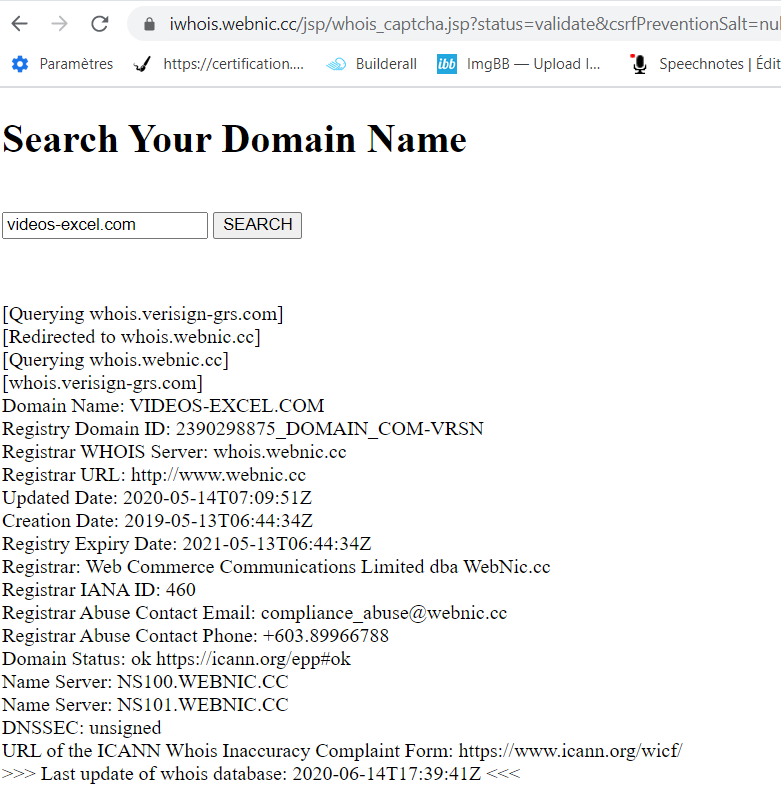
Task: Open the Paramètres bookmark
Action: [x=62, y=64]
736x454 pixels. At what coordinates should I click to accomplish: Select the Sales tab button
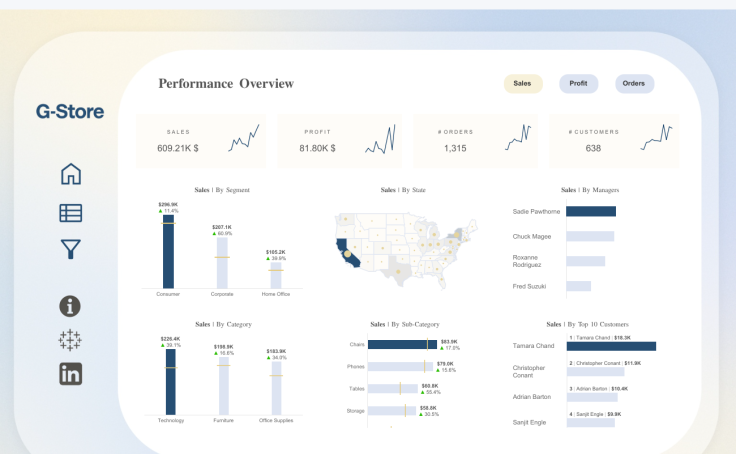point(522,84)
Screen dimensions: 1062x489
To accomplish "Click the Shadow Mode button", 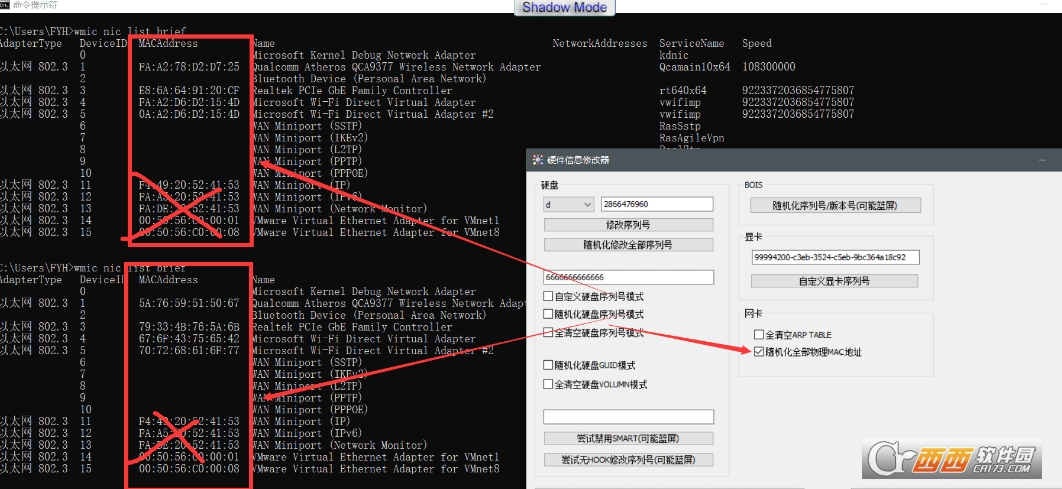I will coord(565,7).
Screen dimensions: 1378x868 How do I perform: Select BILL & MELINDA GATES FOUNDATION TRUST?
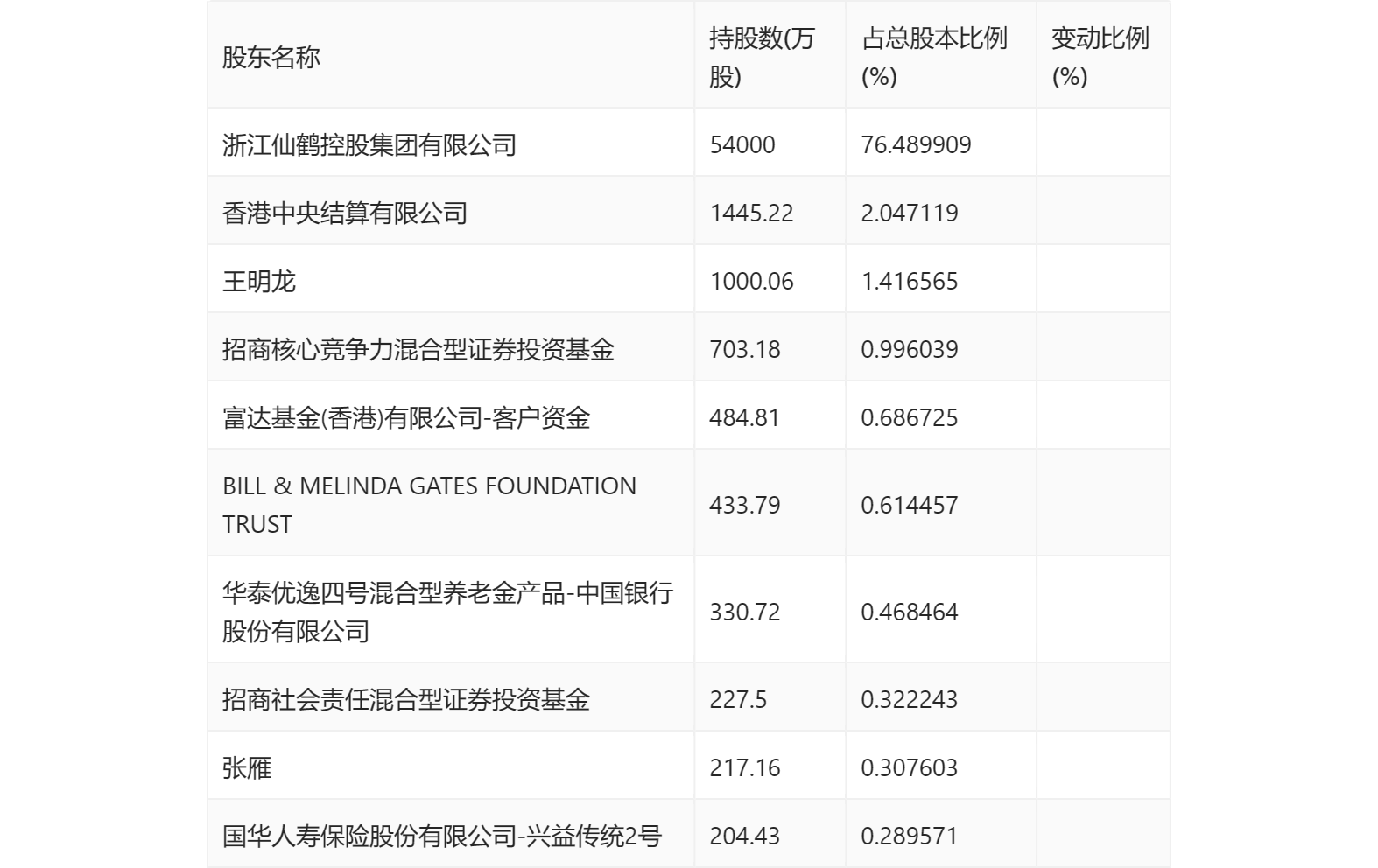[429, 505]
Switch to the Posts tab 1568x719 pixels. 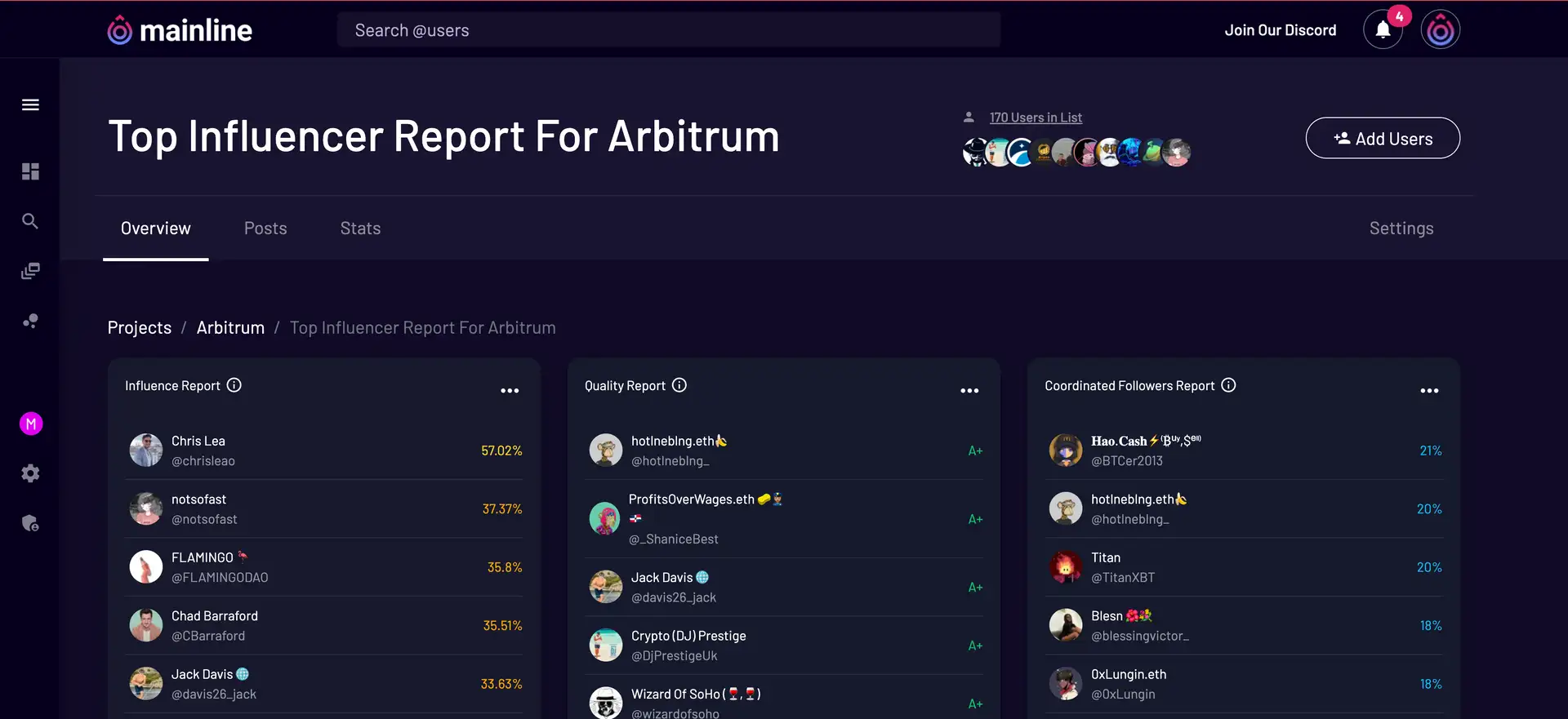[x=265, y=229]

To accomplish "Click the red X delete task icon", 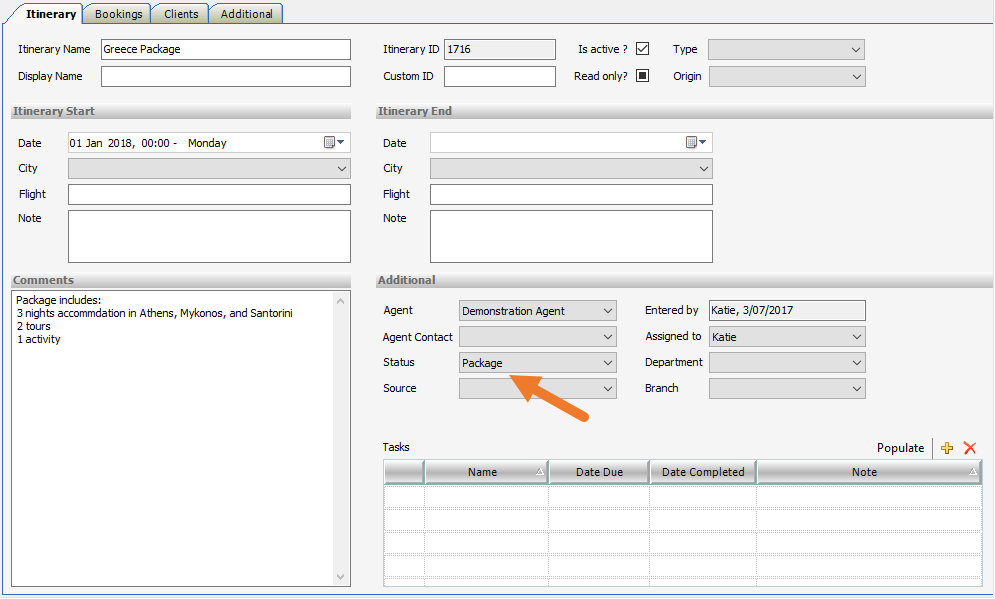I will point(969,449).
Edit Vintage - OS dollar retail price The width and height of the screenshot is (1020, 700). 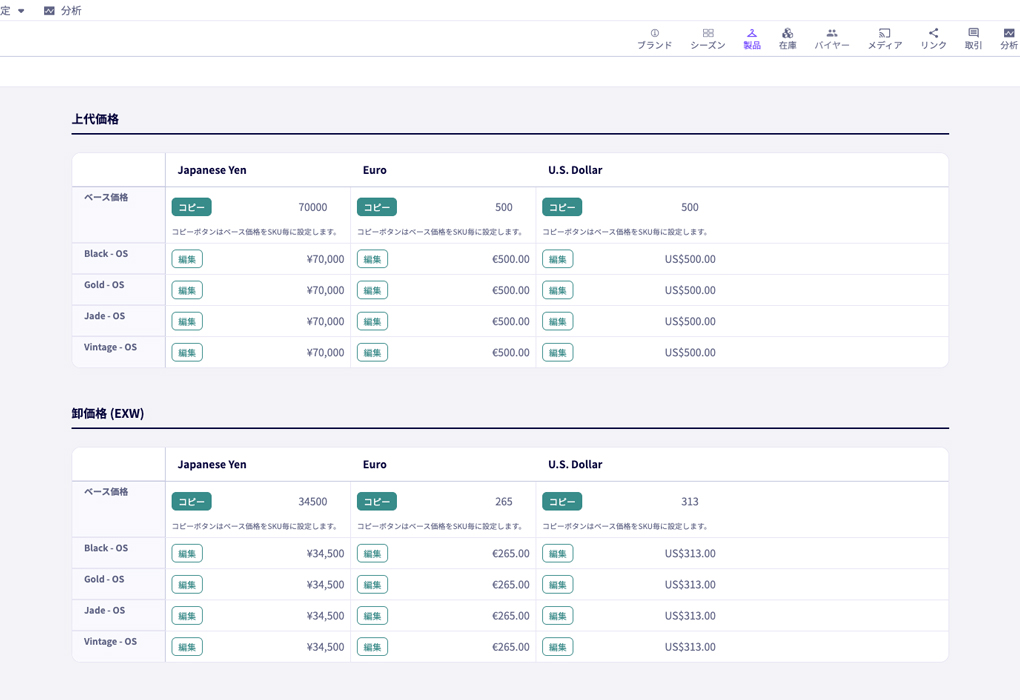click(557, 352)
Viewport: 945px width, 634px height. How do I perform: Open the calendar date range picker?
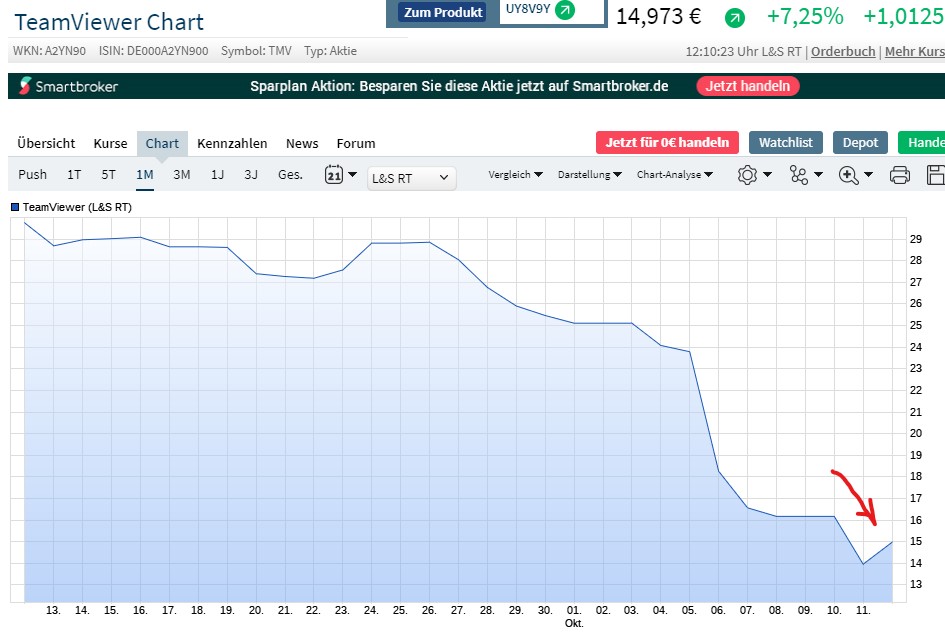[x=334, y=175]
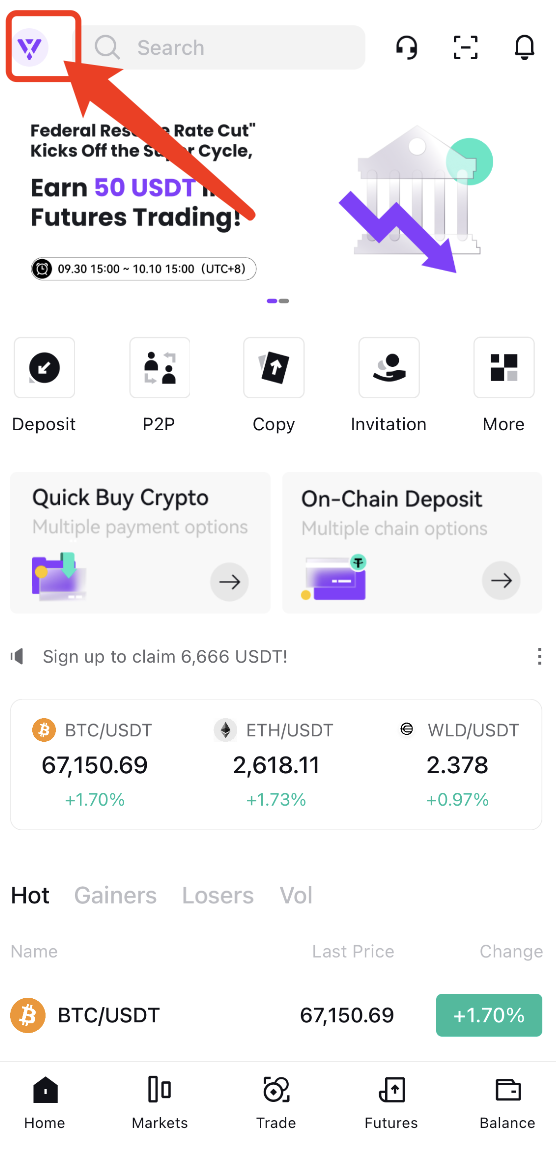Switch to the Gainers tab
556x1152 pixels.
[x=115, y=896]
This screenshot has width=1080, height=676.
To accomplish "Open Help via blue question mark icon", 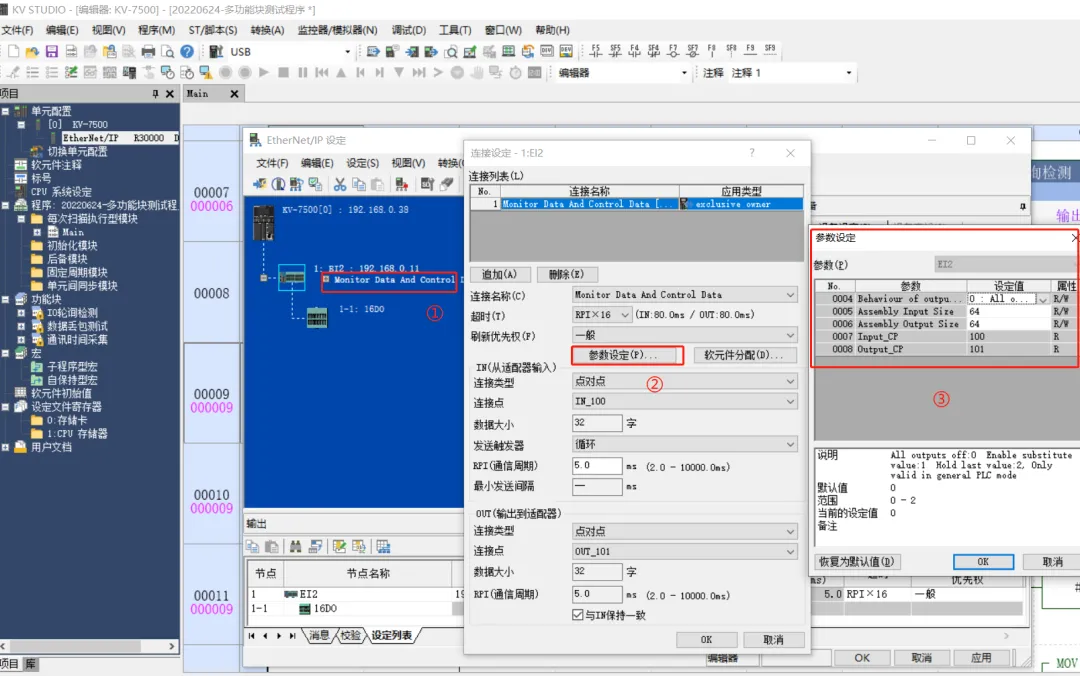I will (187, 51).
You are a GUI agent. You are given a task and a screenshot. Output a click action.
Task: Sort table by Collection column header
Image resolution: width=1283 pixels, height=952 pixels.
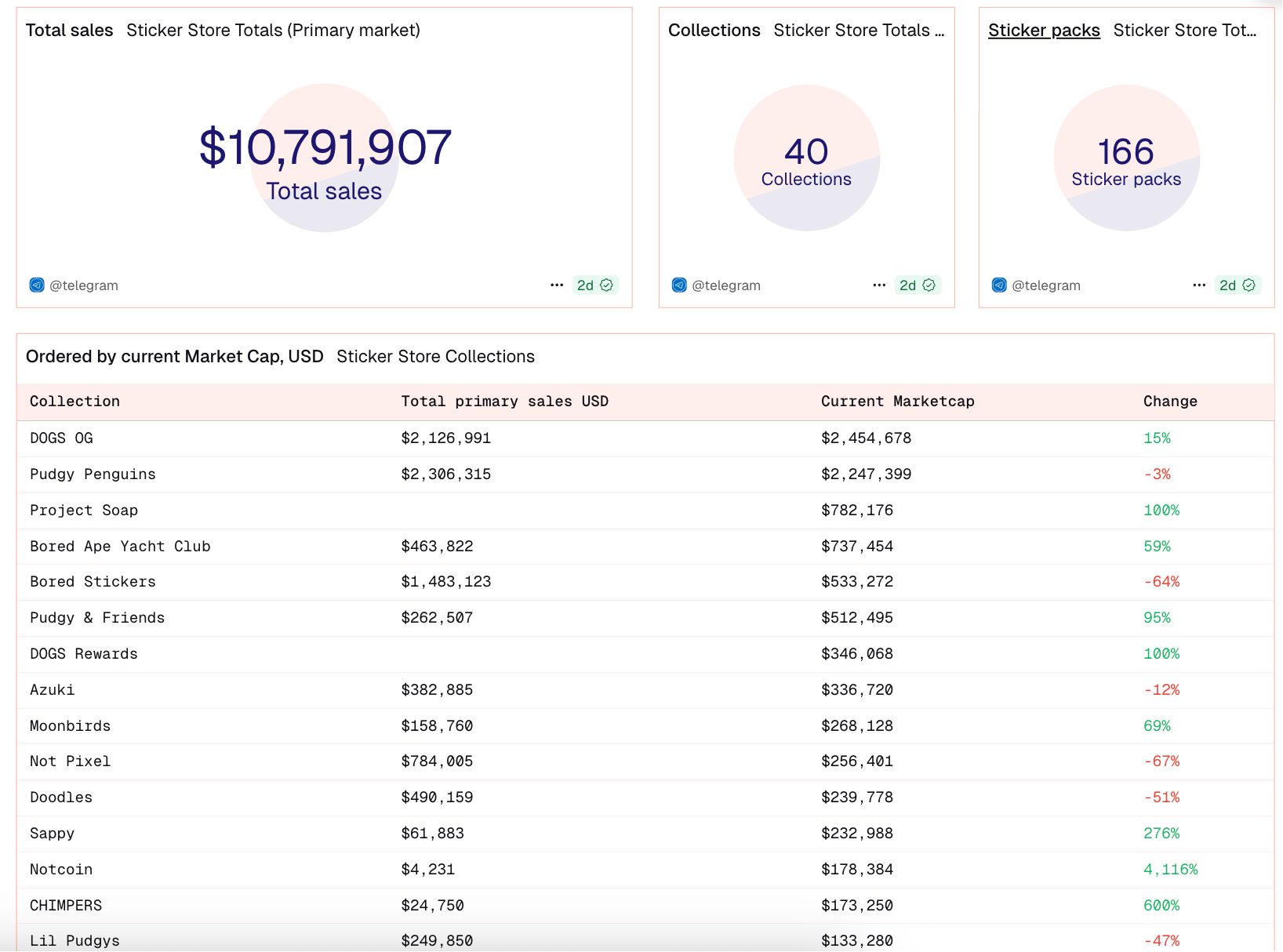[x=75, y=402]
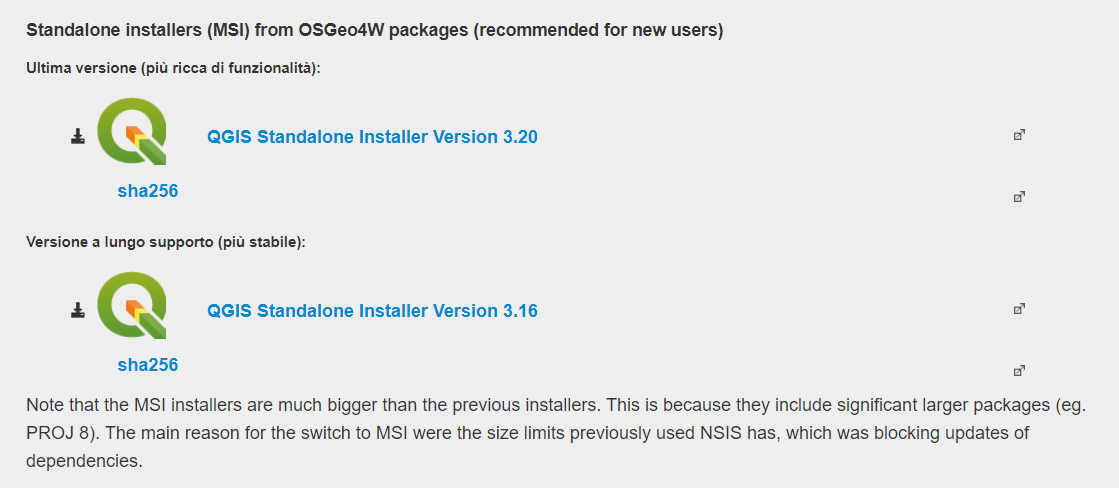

Activity: Nothing but the lines from the one containing "You are a GUI" through the last line of the records above should appear, each repeated exactly, with no pictures.

Answer box:
You are a GUI agent. You are given a task and a screenshot. Output a click action.
Task: Sort table by Collection column header
Image resolution: width=1283 pixels, height=952 pixels.
[x=75, y=402]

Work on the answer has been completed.